After a late dinner chatting over nostalgic encounters, Animesh starts feeling uneasy, suffers a massive cardiac arrest, and eventually dies in Mohona's bedroom in the middle of the night. Distraught, she can barely control her grief and pull herself together, but then she finds herself in the centre of a storm with police, media, forensic experts, neighbours and even her daughter accusing her of an affair, kicking up a scandal. Mohona hasn't had a moment to herself to absorb the chain of events and the loss of her dear friend, but must face the situation with dignity and truthfulness. In such a condition, Mohona needs an ally who understands her and will provide her a support she can latch on to, and it does arrive eventually, but from an unimaginable source.

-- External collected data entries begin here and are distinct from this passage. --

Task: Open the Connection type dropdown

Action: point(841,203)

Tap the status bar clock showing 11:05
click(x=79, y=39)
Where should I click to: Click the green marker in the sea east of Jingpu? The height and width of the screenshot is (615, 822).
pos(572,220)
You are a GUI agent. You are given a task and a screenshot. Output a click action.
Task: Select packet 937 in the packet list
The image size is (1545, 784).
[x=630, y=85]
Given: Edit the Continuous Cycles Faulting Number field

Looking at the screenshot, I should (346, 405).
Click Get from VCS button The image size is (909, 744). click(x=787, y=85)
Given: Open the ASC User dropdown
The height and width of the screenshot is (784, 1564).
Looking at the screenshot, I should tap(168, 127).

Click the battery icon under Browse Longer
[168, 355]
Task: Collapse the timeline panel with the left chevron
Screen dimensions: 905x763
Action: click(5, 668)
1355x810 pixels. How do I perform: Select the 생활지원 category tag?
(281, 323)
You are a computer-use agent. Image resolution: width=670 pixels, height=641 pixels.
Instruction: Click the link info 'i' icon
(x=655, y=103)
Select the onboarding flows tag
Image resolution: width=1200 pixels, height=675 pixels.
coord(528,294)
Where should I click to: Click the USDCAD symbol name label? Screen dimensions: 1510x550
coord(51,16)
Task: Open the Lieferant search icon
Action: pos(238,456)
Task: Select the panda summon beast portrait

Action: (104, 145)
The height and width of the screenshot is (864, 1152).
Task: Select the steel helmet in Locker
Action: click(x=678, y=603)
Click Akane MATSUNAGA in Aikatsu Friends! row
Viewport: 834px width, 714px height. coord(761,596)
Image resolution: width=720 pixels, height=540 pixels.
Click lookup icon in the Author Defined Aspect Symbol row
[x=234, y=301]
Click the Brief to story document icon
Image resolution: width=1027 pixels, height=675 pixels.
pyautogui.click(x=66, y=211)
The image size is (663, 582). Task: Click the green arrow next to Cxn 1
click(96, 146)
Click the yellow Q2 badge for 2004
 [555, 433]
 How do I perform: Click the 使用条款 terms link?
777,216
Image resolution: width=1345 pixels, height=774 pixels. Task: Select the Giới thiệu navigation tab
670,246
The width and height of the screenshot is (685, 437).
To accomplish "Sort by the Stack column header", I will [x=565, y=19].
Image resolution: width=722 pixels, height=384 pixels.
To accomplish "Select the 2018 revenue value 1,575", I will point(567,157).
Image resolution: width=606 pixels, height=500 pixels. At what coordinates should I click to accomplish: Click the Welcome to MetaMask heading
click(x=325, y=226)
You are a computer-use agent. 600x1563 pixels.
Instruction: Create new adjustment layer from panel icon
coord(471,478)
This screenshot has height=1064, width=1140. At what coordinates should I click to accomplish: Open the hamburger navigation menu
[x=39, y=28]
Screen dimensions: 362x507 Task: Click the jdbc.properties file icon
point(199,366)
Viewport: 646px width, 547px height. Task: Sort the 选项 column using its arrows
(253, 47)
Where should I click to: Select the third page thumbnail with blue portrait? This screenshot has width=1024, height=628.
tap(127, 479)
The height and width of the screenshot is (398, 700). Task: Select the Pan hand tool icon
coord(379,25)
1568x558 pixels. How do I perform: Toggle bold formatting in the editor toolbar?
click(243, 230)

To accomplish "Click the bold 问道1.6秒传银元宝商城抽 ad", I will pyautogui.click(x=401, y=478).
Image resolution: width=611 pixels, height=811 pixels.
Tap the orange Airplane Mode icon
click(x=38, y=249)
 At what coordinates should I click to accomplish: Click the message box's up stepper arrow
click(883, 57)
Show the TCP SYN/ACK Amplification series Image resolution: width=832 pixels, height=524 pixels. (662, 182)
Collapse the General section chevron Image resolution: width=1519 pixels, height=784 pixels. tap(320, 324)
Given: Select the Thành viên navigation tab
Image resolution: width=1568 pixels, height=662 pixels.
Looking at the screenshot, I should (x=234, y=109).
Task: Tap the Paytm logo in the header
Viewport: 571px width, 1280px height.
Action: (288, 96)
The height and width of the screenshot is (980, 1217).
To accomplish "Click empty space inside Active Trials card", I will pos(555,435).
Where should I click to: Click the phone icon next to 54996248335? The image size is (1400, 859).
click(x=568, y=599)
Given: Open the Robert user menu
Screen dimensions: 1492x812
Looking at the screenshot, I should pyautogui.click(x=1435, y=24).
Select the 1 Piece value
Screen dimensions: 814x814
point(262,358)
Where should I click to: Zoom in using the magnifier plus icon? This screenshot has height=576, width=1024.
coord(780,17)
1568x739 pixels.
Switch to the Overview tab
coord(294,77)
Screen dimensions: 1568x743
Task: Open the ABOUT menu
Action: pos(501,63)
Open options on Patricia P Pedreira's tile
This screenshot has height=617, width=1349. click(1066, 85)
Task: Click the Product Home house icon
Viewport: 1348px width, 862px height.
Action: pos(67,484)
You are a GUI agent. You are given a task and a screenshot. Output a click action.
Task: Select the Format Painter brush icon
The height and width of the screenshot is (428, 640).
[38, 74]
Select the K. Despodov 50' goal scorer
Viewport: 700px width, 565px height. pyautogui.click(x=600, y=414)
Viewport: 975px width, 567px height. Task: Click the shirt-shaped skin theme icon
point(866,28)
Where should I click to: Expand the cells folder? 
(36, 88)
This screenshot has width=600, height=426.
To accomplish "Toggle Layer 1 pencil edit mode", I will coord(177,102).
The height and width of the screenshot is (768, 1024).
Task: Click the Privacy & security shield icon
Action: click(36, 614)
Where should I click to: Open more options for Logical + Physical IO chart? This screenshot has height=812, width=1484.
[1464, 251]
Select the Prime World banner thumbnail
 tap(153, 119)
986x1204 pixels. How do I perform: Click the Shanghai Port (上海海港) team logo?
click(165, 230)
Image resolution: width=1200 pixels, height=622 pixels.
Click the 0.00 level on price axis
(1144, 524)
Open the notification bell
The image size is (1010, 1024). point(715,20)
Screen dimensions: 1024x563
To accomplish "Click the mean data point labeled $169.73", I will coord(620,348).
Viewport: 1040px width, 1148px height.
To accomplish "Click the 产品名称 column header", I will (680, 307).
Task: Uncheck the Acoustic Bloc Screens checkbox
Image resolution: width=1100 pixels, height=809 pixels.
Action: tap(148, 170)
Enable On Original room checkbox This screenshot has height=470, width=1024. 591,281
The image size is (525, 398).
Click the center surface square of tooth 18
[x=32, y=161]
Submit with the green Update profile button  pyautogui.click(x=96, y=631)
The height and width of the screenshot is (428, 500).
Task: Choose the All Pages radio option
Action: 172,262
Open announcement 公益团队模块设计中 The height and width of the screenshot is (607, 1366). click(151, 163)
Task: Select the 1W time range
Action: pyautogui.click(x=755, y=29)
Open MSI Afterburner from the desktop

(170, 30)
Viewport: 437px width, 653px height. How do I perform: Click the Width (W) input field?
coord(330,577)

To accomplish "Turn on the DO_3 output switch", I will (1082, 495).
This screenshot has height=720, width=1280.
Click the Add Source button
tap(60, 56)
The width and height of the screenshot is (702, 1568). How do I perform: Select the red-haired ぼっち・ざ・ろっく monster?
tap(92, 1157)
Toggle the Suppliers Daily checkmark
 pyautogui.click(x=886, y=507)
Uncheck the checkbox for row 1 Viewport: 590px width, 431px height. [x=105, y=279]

Punascha is a thought provoking film about a mature romance and friendship, more about psychological needs and fulfillment. Marked by an exceptionally strong performance by Rupa Ganguly who enacts droves of emotions with utter ease, and duly supported by Soumitra Chatterjee and Angana Bose, Punascha will force you to take sides and turn judgemental about the secret rendezvous of the ageing couple, and its social legitimacy. But it's excruciatingly slow, prolonged by a mashup of well intentioned songs that almost stalled the flow of the narrative, force feeding the nostalgia to the viewers who perhaps wanted Punascha to proceed somewhat more briskly.